Al momento lavoro presso il Weierstrass Institute for Applied Analysis and Stochastics (WIAS) di Berlino e sono in aspettativa senza assegni all’Università di Milano. E’ stata una decisione difficile quella di chiedere l’aspettativa a Milano, specialmente per la fiducia che molti dei colleghi del Dipartimento di Matematica mi avevano accordato, e accettare un’offerta – quella del WIAS – che rappresentava in quel momento una scelta importante soprattutto per la gestione del progetto europeo che coordino dall’aprile 2011. Devo dire di aver fatto questa scelta a malincuore perché da italiana mi spiace molto non poter contribuire nel mio piccolo a incrementare le posizioni di ricerca e i progetti italiani. Avrei preferito poterlo fare e spero che in futuro il sistema italiano cambi (in meglio) e gli studenti brillanti non decidano più di andare all’estero, come stanno facendo ora purtroppo, ma preferiscano restare o tornare nel nostro paese, non solo per una questione di campanilismo o di legami personali, ma perché’ si saranno create condizioni davvero favorevoli per loro.

Quali sono i tuoi “dream problems”?

Non credo ce ne sia uno in particolare, per fortuna nuovi problemi stimolanti da risolvere sono sempre dietro l’angolo. Devo dire inoltre che mi hanno sempre stimolato più le persone che i problemi e anche grazie alla gestione del progetto europeo, i contatti con le persone non mancano. Credo che da loro e dalle discussioni con loro siano sempre venuti i miei ‘dream problems’’, se così li vogliamo chiamare, e credo e spero che in futuro ancora tanti ce ne saranno…

… a parte la matematica, come passi il tempo? Cosa fai quando non fai matematica?

Passo il tempo con la mia famiglia.
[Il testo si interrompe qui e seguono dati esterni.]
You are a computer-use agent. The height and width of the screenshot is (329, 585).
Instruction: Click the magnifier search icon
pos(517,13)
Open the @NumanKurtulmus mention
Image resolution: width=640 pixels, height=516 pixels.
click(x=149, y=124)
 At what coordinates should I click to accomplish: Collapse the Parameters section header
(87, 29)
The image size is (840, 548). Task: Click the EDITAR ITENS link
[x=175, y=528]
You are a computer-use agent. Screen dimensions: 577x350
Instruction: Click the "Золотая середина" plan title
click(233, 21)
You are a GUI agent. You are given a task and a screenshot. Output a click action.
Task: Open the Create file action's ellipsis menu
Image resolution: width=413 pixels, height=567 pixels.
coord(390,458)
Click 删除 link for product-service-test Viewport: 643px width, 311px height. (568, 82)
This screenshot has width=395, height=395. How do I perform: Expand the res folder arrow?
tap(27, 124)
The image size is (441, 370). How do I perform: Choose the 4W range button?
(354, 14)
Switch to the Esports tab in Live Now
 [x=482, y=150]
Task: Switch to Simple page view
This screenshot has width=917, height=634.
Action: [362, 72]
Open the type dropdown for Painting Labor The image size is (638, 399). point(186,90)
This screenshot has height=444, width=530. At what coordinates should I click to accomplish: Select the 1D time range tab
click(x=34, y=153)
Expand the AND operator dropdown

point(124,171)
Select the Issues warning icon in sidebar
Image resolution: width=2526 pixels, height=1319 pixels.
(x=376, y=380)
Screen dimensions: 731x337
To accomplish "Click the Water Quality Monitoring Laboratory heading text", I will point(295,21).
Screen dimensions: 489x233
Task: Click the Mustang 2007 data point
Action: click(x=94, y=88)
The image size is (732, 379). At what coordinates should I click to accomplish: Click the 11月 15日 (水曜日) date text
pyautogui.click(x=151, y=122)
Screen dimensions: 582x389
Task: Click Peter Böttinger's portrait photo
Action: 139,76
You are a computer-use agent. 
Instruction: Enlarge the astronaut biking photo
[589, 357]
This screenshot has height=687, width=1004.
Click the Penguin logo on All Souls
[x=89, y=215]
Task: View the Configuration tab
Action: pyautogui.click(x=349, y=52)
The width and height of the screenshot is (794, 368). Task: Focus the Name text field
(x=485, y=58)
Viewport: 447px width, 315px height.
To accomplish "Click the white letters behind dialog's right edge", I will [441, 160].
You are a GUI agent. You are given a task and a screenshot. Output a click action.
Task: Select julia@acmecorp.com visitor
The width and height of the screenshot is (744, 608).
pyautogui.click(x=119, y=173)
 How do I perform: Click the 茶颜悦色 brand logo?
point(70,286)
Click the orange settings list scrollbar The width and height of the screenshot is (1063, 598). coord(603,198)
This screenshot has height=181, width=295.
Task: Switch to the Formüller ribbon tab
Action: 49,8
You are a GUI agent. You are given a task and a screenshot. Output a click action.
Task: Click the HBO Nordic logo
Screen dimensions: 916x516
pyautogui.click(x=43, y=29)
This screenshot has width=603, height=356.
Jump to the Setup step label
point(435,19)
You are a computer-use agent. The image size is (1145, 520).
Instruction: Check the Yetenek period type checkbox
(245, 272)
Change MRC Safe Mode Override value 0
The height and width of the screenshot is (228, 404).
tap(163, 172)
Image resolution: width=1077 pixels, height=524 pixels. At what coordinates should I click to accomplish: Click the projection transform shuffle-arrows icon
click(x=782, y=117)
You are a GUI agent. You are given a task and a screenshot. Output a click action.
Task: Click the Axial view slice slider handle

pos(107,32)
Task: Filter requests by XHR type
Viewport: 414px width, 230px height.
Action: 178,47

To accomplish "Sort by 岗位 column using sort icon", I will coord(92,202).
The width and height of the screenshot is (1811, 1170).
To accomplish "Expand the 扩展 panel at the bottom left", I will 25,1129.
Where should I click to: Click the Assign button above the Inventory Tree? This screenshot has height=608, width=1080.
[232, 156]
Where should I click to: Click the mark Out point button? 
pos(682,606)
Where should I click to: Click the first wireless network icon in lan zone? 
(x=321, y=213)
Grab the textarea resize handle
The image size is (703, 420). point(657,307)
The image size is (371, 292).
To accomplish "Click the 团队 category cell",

Ho un bambino che compie un anno il 14 giugno ed è letteralmente uno spasso stare con lui e condividere tutto il mio tempo libero con lui e con mio marito. Ci piace molto la natura, per cui facciamo passeggiate al mare e in montagna o in bicicletta. Niente di particolare, anche se a me sembra ancora un miracolo aver avuto questa fortuna di avere una famiglia così bella con cui condividere la mia vita. Sono loro che mi danno la serenità per poter lavorare al meglio e per questo li ringrazio.